Evaluation Strategy and Criteria

Disparity Error Metrics
Confidence Error Metric
Uncertainty Error Metric
Region Masks
Monte Carlo Sampling

In this context, an ROC curve represents the error rate as a function of the percentage of pixels sampled from a disparity map in order of increasing uncertainty. In this chapter, the results of the experiments performed in the context of this work are presented and analyzed.

CVA-Net Architecture

On the other hand, depth discontinuities, which are also often identified as particularly demanding in the context of dense stereo matching, show one of the limitations of the presented CVA-Net architecture.
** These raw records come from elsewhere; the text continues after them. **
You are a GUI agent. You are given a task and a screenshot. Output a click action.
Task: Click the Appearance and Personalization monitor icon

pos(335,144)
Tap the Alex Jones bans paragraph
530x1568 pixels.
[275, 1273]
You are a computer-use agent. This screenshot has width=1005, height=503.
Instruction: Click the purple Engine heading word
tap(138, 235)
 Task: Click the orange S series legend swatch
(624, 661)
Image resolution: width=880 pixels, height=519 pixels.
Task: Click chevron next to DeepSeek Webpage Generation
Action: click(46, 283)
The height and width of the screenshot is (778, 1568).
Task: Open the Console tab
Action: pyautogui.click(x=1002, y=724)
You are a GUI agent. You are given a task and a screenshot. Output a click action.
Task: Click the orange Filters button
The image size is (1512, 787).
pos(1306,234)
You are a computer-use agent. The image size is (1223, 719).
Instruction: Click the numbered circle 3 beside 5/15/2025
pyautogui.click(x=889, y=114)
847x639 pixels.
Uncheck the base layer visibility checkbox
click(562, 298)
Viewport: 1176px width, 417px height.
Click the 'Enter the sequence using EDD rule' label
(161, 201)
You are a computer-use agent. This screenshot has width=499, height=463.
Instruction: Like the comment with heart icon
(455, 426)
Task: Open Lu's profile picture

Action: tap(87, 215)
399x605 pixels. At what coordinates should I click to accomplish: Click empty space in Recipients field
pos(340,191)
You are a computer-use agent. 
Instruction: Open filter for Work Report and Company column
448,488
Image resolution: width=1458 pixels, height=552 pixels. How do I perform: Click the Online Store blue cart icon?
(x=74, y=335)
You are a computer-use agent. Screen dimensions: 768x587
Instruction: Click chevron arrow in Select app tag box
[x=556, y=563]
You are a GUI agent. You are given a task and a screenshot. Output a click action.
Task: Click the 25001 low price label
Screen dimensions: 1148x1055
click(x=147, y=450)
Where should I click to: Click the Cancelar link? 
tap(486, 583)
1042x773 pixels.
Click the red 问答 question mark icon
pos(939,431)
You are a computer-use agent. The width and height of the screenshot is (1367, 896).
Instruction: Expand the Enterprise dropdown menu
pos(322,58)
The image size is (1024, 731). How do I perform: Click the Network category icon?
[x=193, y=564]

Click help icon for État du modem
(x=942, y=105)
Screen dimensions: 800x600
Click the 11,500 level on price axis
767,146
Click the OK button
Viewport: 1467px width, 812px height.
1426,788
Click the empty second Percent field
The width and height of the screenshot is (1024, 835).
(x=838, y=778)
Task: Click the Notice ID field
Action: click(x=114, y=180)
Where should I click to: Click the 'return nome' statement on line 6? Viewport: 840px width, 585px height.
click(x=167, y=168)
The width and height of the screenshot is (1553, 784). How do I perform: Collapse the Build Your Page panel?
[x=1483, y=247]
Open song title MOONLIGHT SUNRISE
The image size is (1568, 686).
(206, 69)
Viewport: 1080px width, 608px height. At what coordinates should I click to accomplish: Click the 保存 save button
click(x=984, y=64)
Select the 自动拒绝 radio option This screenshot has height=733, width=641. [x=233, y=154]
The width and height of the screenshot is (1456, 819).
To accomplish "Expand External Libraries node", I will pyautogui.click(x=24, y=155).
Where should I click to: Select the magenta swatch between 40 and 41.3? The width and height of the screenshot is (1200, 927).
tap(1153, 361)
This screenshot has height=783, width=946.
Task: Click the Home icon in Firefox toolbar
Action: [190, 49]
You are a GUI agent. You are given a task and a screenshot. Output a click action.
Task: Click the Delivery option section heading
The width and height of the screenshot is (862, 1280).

SGM Discrepancy Score CVA-Net Confidence Map Figure 6.4: Visualization of the problem with SGM-based discordance maps.

Aleatoric Uncertainty Models

Note that the values of the three uncertainty maps are scaled to the same range to allow an easier comparison. In the definition of the scene-aware model, as presented in this thesis, pixels located close to such depth discontinuities are not treated as belonging to a challenging region, and the associated uncertainty is thus modeled using a Laplace distribution.

Dense Stereo Matching using a Bayesian Neural Network

Comparison to the Deterministic Baseline

Consequently, the superior performance of GC-Netprob with respect to poorly textured image regions can be mainly explained by the Monte Carlo sampling approach applied to approximate the disparity prediction distribution. In contrast, the comparison of inference time reveals significant differences and demonstrates a drawback of approaches based on Monte Carlo sampling: While the difference between the deterministic and probabilistic variants using a single Monte Carlo sample is comparable to that in training. time, the completion time increases linearly with the number of samples drawn.

On the Relevance of Aleatoric and Epistemic Uncertainty

Thus, it can be assumed that the quality of the disparity estimates has a direct impact on the ability to estimate the associated aleatoric uncertainty. Despite the remaining open challenges discussed, the consideration of aleatory uncertainty is therefore still useful, also in the context of the highly accurate disparity estimates obtained with GC-Net.

The Kullback-Leibler Divergence and the Mode Collapse Problem

The table shows the results of the probabilistic variant of the proposed GC-Net, considering or neglecting the KL divergence in the loss function, evaluated on the Sceneflow dataset with respect to the disparity error metrics described in section 5.4.1. Evaluated on the test samples of the Sceneflow dataset, the figure illustrates that considering the KL divergence in the optimization objective is essential to obtain well-calibrated uncertainty estimates.

Discussion

In: Proceedings of the International Conference on Medical Imaging and Computer-Assisted Intervention, Springer, Cham, pp. In: Proceedings of the Conference on Neural Information Processing Systems Workshop on Bayesian Deep Learning.